How Lenders will Evaluate Your Creditworthiness
For many business owners, getting a loan will be essential at some point. Whether it is during the business startup, during an expansion, or simply due to a temporary loss of profits, business loans are important for keeping a business up and running. Creditworthiness is an essential part of getting a business loan, and it is important to know what lenders are looking for when evaluating yours. Generally, they follow the 5 C’s: Character, Capacity, Capital, Conditions, and Collateral.
To evaluate your character, your lender may look at your personal credit score to see if you can make your payments on time and avoid using all of your available credit. Maintaining a healthy personal credit score will make lenders more likely to give your business a chance with a loan. Your character can also be determined by the way you interact with the lender.
Capacity is also known as your cash flow. This will help determine your ability to repay your loan. If you are having cash flow issues in your business, you are less likely to get a high loan amount, or you may have a higher interest rate since you are considered high risk. An accountant can work with you to help you obtain positive cash flow.
Capital is an important part of your loan application; the lenders will want to see if you invested any of your personal capital into your business and they will look on your favorably if you have. This tells them that you are serious about your business and willing to put your personal money into making it grow instead of depending entirely on money from them, increasing your creditworthiness.
Conditions as a borrower are affected by your plan for the loan and how stable your business is. Make sure your lender knows exactly what the loan is going toward; expansion, paying employees, etc. The plan for the loan as well as how your business is going will help determine if you are high risk.

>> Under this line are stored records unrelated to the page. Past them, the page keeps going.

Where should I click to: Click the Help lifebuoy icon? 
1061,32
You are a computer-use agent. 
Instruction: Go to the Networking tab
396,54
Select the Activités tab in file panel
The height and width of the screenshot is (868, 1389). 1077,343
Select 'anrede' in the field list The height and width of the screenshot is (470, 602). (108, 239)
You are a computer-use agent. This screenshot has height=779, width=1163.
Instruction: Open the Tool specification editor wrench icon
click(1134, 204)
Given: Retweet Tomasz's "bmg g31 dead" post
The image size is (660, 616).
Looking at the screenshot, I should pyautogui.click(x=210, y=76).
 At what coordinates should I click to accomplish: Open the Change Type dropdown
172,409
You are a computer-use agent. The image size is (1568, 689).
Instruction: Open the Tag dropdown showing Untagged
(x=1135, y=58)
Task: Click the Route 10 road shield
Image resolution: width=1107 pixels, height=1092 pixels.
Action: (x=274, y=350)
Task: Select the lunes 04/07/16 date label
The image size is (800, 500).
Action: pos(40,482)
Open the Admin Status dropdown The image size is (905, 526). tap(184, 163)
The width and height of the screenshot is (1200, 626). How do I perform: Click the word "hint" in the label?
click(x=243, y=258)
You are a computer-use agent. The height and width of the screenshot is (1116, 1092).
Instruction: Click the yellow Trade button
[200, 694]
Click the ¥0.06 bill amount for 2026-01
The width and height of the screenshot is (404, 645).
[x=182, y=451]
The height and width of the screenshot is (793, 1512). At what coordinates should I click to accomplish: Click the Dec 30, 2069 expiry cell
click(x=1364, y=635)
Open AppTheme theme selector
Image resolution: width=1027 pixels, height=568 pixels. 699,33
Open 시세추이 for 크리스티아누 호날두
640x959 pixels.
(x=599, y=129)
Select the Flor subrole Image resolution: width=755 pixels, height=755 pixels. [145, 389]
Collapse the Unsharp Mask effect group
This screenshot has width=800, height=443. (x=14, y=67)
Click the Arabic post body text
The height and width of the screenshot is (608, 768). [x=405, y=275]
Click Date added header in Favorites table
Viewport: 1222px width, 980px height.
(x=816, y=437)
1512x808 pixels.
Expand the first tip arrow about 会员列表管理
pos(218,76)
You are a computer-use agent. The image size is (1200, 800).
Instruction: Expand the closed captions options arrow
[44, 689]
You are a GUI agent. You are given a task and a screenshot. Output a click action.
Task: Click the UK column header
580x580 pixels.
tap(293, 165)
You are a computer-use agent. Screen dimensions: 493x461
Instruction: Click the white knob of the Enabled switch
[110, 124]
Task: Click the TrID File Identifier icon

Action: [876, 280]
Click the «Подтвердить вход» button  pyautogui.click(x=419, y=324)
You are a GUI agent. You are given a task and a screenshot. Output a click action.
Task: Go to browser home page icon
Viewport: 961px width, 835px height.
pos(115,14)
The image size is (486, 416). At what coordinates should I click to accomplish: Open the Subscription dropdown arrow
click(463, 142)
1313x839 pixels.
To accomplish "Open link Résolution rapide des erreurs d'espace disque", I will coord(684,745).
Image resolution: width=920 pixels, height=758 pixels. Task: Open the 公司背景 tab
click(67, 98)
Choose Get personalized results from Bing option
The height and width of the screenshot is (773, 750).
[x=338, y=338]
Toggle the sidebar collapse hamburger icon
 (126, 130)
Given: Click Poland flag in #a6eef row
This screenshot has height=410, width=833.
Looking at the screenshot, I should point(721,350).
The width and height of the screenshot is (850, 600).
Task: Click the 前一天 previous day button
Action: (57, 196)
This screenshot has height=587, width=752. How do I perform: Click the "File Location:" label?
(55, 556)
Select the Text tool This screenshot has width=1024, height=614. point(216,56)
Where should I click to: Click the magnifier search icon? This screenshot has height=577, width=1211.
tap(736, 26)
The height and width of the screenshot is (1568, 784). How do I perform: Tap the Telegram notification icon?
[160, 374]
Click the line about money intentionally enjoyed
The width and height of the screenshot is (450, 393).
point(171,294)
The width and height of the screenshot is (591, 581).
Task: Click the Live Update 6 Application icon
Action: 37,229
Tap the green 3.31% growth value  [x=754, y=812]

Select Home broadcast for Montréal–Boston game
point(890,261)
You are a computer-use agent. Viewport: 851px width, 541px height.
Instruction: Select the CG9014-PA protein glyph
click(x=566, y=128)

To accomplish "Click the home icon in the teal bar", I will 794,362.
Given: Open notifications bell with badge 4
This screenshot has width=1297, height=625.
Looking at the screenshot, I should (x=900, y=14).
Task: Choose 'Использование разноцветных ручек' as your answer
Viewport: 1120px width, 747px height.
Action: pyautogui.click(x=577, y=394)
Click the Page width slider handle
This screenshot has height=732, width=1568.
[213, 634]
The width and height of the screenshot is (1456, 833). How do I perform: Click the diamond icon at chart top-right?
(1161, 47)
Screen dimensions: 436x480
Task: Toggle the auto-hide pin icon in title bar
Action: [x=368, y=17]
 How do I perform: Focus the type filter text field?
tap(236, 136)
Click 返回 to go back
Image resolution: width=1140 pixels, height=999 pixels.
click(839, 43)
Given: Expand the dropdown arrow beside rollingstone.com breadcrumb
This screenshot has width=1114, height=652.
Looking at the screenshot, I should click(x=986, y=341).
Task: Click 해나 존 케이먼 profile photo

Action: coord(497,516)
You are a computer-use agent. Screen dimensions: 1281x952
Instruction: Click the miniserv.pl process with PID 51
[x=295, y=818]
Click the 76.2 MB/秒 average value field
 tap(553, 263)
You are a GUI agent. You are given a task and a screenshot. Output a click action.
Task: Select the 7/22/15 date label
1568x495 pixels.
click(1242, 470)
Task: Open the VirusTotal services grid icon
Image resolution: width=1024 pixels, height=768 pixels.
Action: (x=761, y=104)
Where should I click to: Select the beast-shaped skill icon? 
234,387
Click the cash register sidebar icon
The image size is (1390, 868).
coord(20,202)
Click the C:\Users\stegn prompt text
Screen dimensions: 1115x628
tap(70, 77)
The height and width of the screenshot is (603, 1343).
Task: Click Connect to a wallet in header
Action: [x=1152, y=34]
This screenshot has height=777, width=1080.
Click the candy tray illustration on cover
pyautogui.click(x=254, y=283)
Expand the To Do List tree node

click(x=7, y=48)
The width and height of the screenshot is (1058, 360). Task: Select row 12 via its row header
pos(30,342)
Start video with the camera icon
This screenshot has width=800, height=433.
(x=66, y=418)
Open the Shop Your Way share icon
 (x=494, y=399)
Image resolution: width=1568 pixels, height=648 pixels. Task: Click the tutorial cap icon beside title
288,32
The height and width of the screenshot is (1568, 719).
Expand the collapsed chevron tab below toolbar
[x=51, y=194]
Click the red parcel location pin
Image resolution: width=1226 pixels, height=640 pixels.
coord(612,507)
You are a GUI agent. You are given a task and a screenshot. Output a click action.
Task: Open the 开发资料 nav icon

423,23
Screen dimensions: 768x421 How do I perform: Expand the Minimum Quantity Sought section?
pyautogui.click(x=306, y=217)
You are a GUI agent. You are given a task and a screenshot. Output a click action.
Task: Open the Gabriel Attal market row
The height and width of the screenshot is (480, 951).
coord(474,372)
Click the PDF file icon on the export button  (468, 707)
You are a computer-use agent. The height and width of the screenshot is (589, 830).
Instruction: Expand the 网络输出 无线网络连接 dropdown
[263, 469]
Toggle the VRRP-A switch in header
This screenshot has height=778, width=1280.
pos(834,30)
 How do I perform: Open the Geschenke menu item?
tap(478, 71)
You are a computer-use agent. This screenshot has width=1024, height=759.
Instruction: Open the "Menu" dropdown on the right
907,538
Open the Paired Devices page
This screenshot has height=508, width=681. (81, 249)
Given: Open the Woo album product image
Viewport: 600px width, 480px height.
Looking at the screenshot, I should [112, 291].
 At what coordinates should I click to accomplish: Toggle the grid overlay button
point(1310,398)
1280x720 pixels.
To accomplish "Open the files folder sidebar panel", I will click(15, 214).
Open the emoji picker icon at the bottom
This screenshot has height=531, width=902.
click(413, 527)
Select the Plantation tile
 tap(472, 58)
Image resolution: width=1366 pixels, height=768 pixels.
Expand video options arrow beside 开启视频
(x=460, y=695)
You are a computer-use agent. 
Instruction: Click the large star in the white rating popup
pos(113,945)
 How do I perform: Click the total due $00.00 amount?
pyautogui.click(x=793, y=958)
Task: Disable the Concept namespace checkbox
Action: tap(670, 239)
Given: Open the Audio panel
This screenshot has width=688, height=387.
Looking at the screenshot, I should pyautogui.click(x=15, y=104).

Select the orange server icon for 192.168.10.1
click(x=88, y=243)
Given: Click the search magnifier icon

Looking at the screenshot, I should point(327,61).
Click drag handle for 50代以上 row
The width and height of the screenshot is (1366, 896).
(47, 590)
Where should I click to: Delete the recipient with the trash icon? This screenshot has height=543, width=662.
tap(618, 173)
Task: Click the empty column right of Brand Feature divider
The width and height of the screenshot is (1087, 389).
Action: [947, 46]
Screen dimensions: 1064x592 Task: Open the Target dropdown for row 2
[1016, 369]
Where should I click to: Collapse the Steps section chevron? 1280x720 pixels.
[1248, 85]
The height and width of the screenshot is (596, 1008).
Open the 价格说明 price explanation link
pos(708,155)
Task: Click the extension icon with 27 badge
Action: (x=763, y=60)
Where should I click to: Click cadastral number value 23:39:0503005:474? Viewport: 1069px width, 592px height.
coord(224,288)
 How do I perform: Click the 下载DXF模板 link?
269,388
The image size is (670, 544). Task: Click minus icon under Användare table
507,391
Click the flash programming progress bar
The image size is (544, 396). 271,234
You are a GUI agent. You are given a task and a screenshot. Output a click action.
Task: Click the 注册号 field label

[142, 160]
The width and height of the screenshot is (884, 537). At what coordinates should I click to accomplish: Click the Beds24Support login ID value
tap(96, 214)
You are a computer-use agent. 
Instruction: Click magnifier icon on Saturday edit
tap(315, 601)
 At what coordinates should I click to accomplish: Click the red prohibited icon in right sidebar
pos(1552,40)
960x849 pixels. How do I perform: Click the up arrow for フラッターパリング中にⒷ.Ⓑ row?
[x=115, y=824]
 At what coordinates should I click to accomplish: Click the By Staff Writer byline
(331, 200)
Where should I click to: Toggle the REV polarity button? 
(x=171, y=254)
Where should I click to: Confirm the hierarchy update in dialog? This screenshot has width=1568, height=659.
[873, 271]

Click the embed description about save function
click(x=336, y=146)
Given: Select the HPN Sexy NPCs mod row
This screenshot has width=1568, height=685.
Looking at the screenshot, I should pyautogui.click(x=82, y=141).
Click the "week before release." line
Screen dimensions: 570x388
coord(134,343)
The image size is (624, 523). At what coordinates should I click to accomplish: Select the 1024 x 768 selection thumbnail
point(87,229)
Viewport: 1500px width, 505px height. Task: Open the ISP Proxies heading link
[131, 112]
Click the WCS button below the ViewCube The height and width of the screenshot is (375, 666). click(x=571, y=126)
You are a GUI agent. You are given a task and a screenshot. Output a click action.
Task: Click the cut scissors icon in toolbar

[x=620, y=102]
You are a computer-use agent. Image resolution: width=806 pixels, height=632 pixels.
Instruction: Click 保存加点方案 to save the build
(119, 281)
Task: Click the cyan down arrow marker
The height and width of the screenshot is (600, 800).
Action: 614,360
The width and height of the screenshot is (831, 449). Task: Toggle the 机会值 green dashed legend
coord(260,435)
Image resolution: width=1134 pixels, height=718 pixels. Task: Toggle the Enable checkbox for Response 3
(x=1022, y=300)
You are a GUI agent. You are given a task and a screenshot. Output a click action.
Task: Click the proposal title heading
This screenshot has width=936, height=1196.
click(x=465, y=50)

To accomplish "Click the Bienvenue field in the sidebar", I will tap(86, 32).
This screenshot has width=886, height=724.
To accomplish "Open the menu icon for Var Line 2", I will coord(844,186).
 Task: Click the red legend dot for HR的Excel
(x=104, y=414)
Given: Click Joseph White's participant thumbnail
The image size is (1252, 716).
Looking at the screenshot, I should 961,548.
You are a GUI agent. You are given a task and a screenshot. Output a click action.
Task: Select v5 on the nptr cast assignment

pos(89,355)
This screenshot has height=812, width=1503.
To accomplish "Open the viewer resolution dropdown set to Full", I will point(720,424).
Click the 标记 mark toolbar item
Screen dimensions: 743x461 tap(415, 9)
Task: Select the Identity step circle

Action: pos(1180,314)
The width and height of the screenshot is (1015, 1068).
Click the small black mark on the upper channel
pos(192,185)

Collateral applies if you are getting a secured loan, and it is offered for in the event that you cannot repay your loan. This can be any asset that the lender can repossess, such as real estate, inventory, equipment and even your house. Even if you get an unsecured loan, it is still possible for a lender to take collateral if you default. If you are looking to get a business loan, be sure to speak to an accountant for help with finding one and increasing your creditworthiness.